(Collected data)
BEGIN

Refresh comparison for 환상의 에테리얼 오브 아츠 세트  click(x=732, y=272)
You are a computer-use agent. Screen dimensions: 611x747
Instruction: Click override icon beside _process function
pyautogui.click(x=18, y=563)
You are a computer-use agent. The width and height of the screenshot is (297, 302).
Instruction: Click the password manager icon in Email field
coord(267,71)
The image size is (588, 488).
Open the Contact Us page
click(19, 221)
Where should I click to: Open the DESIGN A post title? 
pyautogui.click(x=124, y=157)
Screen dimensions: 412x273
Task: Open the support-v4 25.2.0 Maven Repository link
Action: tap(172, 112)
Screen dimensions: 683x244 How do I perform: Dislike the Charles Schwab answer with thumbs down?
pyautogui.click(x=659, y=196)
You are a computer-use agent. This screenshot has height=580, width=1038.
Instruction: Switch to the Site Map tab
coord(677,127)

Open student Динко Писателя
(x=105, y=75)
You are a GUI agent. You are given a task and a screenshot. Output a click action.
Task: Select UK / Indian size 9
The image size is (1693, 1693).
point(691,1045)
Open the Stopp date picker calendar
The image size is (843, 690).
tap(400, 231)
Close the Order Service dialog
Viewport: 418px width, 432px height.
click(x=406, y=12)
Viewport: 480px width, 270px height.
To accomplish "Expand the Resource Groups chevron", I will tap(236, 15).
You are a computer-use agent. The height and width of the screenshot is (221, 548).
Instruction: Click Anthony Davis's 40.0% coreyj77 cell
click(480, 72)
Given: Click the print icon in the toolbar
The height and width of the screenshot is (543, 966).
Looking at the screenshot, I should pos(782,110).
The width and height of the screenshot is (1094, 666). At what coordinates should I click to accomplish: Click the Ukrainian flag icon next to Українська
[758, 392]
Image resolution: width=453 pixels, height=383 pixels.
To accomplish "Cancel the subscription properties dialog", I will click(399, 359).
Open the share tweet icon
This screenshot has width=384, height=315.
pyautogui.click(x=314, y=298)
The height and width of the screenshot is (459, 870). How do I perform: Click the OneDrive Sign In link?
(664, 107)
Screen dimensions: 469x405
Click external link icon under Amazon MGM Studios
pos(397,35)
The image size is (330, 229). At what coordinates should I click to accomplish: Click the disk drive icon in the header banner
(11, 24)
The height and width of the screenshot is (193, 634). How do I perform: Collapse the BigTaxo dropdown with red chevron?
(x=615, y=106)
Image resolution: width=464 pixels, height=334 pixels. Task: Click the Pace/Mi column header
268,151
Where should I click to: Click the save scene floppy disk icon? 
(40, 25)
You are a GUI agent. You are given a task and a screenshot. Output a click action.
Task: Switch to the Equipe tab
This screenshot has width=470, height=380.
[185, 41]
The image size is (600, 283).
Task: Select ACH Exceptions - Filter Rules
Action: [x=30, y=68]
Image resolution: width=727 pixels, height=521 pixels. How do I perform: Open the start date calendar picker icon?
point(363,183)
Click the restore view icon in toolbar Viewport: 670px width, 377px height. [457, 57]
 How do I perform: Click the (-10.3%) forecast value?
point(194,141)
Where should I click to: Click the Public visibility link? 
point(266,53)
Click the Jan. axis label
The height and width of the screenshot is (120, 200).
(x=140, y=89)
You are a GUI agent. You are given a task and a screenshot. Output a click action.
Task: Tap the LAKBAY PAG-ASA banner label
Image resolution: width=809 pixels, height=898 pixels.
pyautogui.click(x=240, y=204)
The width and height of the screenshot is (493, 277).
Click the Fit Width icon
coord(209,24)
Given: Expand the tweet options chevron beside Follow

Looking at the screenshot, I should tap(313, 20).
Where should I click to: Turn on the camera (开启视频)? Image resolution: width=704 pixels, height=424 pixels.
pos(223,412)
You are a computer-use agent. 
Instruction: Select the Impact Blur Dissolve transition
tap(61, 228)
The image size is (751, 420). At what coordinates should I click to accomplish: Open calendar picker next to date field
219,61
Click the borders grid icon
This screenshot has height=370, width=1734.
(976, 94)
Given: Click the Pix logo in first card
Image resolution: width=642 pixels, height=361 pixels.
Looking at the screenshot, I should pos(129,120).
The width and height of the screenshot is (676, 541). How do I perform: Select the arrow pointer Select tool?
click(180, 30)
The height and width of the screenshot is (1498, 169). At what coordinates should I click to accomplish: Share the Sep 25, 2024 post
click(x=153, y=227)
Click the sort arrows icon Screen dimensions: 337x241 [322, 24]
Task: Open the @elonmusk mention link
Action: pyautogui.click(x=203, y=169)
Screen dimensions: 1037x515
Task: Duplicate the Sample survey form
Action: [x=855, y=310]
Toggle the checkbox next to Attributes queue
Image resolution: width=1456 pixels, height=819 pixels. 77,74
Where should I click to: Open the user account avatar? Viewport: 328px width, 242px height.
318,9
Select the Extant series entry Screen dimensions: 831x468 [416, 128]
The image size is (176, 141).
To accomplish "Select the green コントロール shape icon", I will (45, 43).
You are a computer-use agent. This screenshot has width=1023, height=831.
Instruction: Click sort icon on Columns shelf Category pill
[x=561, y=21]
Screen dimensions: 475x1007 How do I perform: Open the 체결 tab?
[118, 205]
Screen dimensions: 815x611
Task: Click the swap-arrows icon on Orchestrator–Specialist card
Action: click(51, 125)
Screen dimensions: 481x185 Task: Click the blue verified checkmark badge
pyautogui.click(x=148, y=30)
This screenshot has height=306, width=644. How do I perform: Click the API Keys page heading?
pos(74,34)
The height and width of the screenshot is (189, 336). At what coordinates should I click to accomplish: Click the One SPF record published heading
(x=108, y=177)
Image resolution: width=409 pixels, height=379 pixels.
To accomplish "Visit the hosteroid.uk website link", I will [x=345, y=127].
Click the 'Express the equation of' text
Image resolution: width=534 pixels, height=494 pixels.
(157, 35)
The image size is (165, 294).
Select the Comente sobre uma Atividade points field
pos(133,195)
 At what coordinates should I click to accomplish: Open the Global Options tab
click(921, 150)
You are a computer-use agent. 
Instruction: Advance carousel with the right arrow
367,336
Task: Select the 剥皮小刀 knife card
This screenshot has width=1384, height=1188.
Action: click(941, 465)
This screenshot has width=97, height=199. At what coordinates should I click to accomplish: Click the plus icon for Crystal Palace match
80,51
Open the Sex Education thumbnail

END

ABOUT THIS EXERCISE: Down to the last line, reproduce the entries above precisely.

RESULT FOR THIS EXERCISE:
Refresh comparison for 환상의 에테리얼 오브 아츠 세트  click(x=732, y=272)
You are a computer-use agent. Screen dimensions: 611x747
Instruction: Click override icon beside _process function
pyautogui.click(x=18, y=563)
You are a computer-use agent. The width and height of the screenshot is (297, 302).
Instruction: Click the password manager icon in Email field
coord(267,71)
The image size is (588, 488).
Open the Contact Us page
click(19, 221)
Where should I click to: Open the DESIGN A post title? 
pyautogui.click(x=124, y=157)
Screen dimensions: 412x273
Task: Open the support-v4 25.2.0 Maven Repository link
Action: tap(172, 112)
Screen dimensions: 683x244 How do I perform: Dislike the Charles Schwab answer with thumbs down?
pyautogui.click(x=659, y=196)
You are a computer-use agent. This screenshot has height=580, width=1038.
Instruction: Switch to the Site Map tab
coord(677,127)

Open student Динко Писателя
(x=105, y=75)
You are a GUI agent. You are given a task and a screenshot. Output a click action.
Task: Select UK / Indian size 9
The image size is (1693, 1693).
point(691,1045)
Open the Stopp date picker calendar
The image size is (843, 690).
tap(400, 231)
Close the Order Service dialog
Viewport: 418px width, 432px height.
click(x=406, y=12)
Viewport: 480px width, 270px height.
To accomplish "Expand the Resource Groups chevron", I will tap(236, 15).
You are a computer-use agent. The height and width of the screenshot is (221, 548).
Instruction: Click Anthony Davis's 40.0% coreyj77 cell
click(480, 72)
Given: Click the print icon in the toolbar
The height and width of the screenshot is (543, 966).
Looking at the screenshot, I should pos(782,110).
The width and height of the screenshot is (1094, 666). At what coordinates should I click to accomplish: Click the Ukrainian flag icon next to Українська
[758, 392]
Image resolution: width=453 pixels, height=383 pixels.
To accomplish "Cancel the subscription properties dialog", I will click(399, 359).
Open the share tweet icon
This screenshot has width=384, height=315.
pyautogui.click(x=314, y=298)
The height and width of the screenshot is (459, 870). How do I perform: Click the OneDrive Sign In link?
(664, 107)
Screen dimensions: 469x405
Click external link icon under Amazon MGM Studios
pos(397,35)
The image size is (330, 229). At what coordinates should I click to accomplish: Click the disk drive icon in the header banner
(11, 24)
The height and width of the screenshot is (193, 634). How do I perform: Collapse the BigTaxo dropdown with red chevron?
(x=615, y=106)
Image resolution: width=464 pixels, height=334 pixels. Task: Click the Pace/Mi column header
268,151
Where should I click to: Click the save scene floppy disk icon? 
(40, 25)
You are a GUI agent. You are given a task and a screenshot. Output a click action.
Task: Switch to the Equipe tab
This screenshot has width=470, height=380.
[185, 41]
The image size is (600, 283).
Task: Select ACH Exceptions - Filter Rules
Action: [x=30, y=68]
Image resolution: width=727 pixels, height=521 pixels. How do I perform: Open the start date calendar picker icon?
point(363,183)
Click the restore view icon in toolbar Viewport: 670px width, 377px height. [457, 57]
 How do I perform: Click the (-10.3%) forecast value?
point(194,141)
Where should I click to: Click the Public visibility link? 
point(266,53)
Click the Jan. axis label
The height and width of the screenshot is (120, 200).
(x=140, y=89)
You are a GUI agent. You are given a task and a screenshot. Output a click action.
Task: Tap the LAKBAY PAG-ASA banner label
Image resolution: width=809 pixels, height=898 pixels.
pyautogui.click(x=240, y=204)
The width and height of the screenshot is (493, 277).
Click the Fit Width icon
coord(209,24)
Given: Expand the tweet options chevron beside Follow

Looking at the screenshot, I should tap(313, 20).
Where should I click to: Turn on the camera (开启视频)? Image resolution: width=704 pixels, height=424 pixels.
pos(223,412)
You are a computer-use agent. 
Instruction: Select the Impact Blur Dissolve transition
tap(61, 228)
The image size is (751, 420). At what coordinates should I click to accomplish: Open calendar picker next to date field
219,61
Click the borders grid icon
This screenshot has height=370, width=1734.
(976, 94)
Given: Click the Pix logo in first card
Image resolution: width=642 pixels, height=361 pixels.
Looking at the screenshot, I should pos(129,120).
The width and height of the screenshot is (676, 541). How do I perform: Select the arrow pointer Select tool?
click(180, 30)
The height and width of the screenshot is (1498, 169). At what coordinates should I click to accomplish: Share the Sep 25, 2024 post
click(x=153, y=227)
Click the sort arrows icon Screen dimensions: 337x241 [322, 24]
Task: Open the @elonmusk mention link
Action: pyautogui.click(x=203, y=169)
Screen dimensions: 1037x515
Task: Duplicate the Sample survey form
Action: [x=855, y=310]
Toggle the checkbox next to Attributes queue
Image resolution: width=1456 pixels, height=819 pixels. 77,74
Where should I click to: Open the user account avatar? Viewport: 328px width, 242px height.
318,9
Select the Extant series entry Screen dimensions: 831x468 [416, 128]
The image size is (176, 141).
To accomplish "Select the green コントロール shape icon", I will (45, 43).
You are a computer-use agent. This screenshot has width=1023, height=831.
Instruction: Click sort icon on Columns shelf Category pill
[x=561, y=21]
Screen dimensions: 475x1007 How do I perform: Open the 체결 tab?
[118, 205]
Screen dimensions: 815x611
Task: Click the swap-arrows icon on Orchestrator–Specialist card
Action: click(51, 125)
Screen dimensions: 481x185 Task: Click the blue verified checkmark badge
pyautogui.click(x=148, y=30)
This screenshot has height=306, width=644. How do I perform: Click the API Keys page heading?
pos(74,34)
The height and width of the screenshot is (189, 336). At what coordinates should I click to accomplish: Click the One SPF record published heading
(x=108, y=177)
Image resolution: width=409 pixels, height=379 pixels.
To accomplish "Visit the hosteroid.uk website link", I will [x=345, y=127].
Click the 'Express the equation of' text
Image resolution: width=534 pixels, height=494 pixels.
(157, 35)
The image size is (165, 294).
Select the Comente sobre uma Atividade points field
pos(133,195)
 At what coordinates should I click to accomplish: Open the Global Options tab
click(921, 150)
You are a computer-use agent. 
Instruction: Advance carousel with the right arrow
367,336
Task: Select the 剥皮小刀 knife card
This screenshot has width=1384, height=1188.
Action: click(941, 465)
This screenshot has width=97, height=199. At what coordinates should I click to accomplish: Click the plus icon for Crystal Palace match
80,51
Open the Sex Education thumbnail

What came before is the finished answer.